Data provided:
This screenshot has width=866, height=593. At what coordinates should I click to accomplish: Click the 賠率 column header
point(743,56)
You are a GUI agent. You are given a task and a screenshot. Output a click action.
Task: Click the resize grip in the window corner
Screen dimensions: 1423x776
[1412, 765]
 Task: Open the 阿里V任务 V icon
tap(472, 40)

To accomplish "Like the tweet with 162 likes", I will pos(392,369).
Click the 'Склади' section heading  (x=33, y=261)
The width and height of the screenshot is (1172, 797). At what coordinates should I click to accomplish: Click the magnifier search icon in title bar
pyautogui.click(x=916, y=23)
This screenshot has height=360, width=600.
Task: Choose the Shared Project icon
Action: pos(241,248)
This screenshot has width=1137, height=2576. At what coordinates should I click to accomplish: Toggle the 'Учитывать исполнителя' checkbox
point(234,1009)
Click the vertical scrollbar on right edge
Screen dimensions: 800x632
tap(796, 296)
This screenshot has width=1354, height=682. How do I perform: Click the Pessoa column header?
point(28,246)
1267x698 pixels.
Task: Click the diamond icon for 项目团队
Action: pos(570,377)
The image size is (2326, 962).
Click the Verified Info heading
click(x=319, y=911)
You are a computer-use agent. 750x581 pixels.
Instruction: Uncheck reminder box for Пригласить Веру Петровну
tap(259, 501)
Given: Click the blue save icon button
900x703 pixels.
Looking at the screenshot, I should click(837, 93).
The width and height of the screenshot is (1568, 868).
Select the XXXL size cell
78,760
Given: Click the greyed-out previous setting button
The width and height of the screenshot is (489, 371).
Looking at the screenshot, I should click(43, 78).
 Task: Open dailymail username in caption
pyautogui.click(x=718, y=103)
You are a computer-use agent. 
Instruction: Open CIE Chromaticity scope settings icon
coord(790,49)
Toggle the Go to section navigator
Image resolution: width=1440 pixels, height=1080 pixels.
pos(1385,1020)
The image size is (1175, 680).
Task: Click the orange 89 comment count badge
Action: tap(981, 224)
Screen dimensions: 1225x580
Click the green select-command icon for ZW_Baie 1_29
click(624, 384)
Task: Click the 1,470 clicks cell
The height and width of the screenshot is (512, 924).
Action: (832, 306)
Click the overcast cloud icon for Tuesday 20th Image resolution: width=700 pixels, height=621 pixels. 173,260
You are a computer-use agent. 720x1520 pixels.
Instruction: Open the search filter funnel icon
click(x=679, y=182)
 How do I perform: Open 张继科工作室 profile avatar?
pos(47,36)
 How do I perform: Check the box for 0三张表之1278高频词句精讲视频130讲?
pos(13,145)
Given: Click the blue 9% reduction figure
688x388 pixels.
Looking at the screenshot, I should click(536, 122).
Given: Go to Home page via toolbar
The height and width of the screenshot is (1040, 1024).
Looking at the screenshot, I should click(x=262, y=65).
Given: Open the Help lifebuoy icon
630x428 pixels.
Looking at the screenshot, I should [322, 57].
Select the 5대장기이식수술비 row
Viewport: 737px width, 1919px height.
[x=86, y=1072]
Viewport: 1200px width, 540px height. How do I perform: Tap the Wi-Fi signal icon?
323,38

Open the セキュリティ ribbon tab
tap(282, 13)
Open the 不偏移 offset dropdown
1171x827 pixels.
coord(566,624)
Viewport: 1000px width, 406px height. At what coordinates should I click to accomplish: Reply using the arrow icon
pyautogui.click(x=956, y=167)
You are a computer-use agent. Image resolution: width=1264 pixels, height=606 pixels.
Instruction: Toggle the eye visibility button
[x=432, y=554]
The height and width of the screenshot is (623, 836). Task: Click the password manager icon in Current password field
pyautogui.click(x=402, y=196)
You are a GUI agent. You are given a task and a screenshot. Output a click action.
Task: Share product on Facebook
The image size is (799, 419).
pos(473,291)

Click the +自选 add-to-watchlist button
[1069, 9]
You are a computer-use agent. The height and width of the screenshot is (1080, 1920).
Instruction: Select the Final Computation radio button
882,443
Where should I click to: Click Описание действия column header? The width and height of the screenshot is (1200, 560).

Task brief:
Take the lines above and print them exactly.

Problem solution:
This screenshot has width=866, height=593. At what coordinates should I click to accomplish: Click the 賠率 column header
point(743,56)
You are a GUI agent. You are given a task and a screenshot. Output a click action.
Task: Click the resize grip in the window corner
Screen dimensions: 1423x776
[1412, 765]
 Task: Open the 阿里V任务 V icon
tap(472, 40)

To accomplish "Like the tweet with 162 likes", I will pos(392,369).
Click the 'Склади' section heading  (x=33, y=261)
The width and height of the screenshot is (1172, 797). At what coordinates should I click to accomplish: Click the magnifier search icon in title bar
pyautogui.click(x=916, y=23)
This screenshot has height=360, width=600.
Task: Choose the Shared Project icon
Action: pos(241,248)
This screenshot has width=1137, height=2576. At what coordinates should I click to accomplish: Toggle the 'Учитывать исполнителя' checkbox
point(234,1009)
Click the vertical scrollbar on right edge
Screen dimensions: 800x632
tap(796, 296)
This screenshot has width=1354, height=682. How do I perform: Click the Pessoa column header?
point(28,246)
1267x698 pixels.
Task: Click the diamond icon for 项目团队
Action: pos(570,377)
The image size is (2326, 962).
Click the Verified Info heading
click(x=319, y=911)
You are a computer-use agent. 750x581 pixels.
Instruction: Uncheck reminder box for Пригласить Веру Петровну
tap(259, 501)
Given: Click the blue save icon button
900x703 pixels.
Looking at the screenshot, I should click(837, 93).
The width and height of the screenshot is (1568, 868).
Select the XXXL size cell
78,760
Given: Click the greyed-out previous setting button
The width and height of the screenshot is (489, 371).
Looking at the screenshot, I should click(43, 78).
 Task: Open dailymail username in caption
pyautogui.click(x=718, y=103)
You are a computer-use agent. 
Instruction: Open CIE Chromaticity scope settings icon
coord(790,49)
Toggle the Go to section navigator
Image resolution: width=1440 pixels, height=1080 pixels.
pos(1385,1020)
The image size is (1175, 680).
Task: Click the orange 89 comment count badge
Action: tap(981, 224)
Screen dimensions: 1225x580
Click the green select-command icon for ZW_Baie 1_29
click(624, 384)
Task: Click the 1,470 clicks cell
The height and width of the screenshot is (512, 924).
Action: (832, 306)
Click the overcast cloud icon for Tuesday 20th Image resolution: width=700 pixels, height=621 pixels. 173,260
You are a computer-use agent. 720x1520 pixels.
Instruction: Open the search filter funnel icon
click(x=679, y=182)
 How do I perform: Open 张继科工作室 profile avatar?
pos(47,36)
 How do I perform: Check the box for 0三张表之1278高频词句精讲视频130讲?
pos(13,145)
Given: Click the blue 9% reduction figure
688x388 pixels.
Looking at the screenshot, I should click(536, 122).
Given: Go to Home page via toolbar
The height and width of the screenshot is (1040, 1024).
Looking at the screenshot, I should click(x=262, y=65).
Given: Open the Help lifebuoy icon
630x428 pixels.
Looking at the screenshot, I should [322, 57].
Select the 5대장기이식수술비 row
Viewport: 737px width, 1919px height.
[x=86, y=1072]
Viewport: 1200px width, 540px height. How do I perform: Tap the Wi-Fi signal icon?
323,38

Open the セキュリティ ribbon tab
tap(282, 13)
Open the 不偏移 offset dropdown
1171x827 pixels.
coord(566,624)
Viewport: 1000px width, 406px height. At what coordinates should I click to accomplish: Reply using the arrow icon
pyautogui.click(x=956, y=167)
You are a computer-use agent. Image resolution: width=1264 pixels, height=606 pixels.
Instruction: Toggle the eye visibility button
[x=432, y=554]
The height and width of the screenshot is (623, 836). Task: Click the password manager icon in Current password field
pyautogui.click(x=402, y=196)
You are a GUI agent. You are given a task and a screenshot. Output a click action.
Task: Share product on Facebook
The image size is (799, 419).
pos(473,291)

Click the +自选 add-to-watchlist button
[1069, 9]
You are a computer-use agent. The height and width of the screenshot is (1080, 1920).
Instruction: Select the Final Computation radio button
882,443
Where should I click to: Click Описание действия column header? The width and height of the screenshot is (1200, 560).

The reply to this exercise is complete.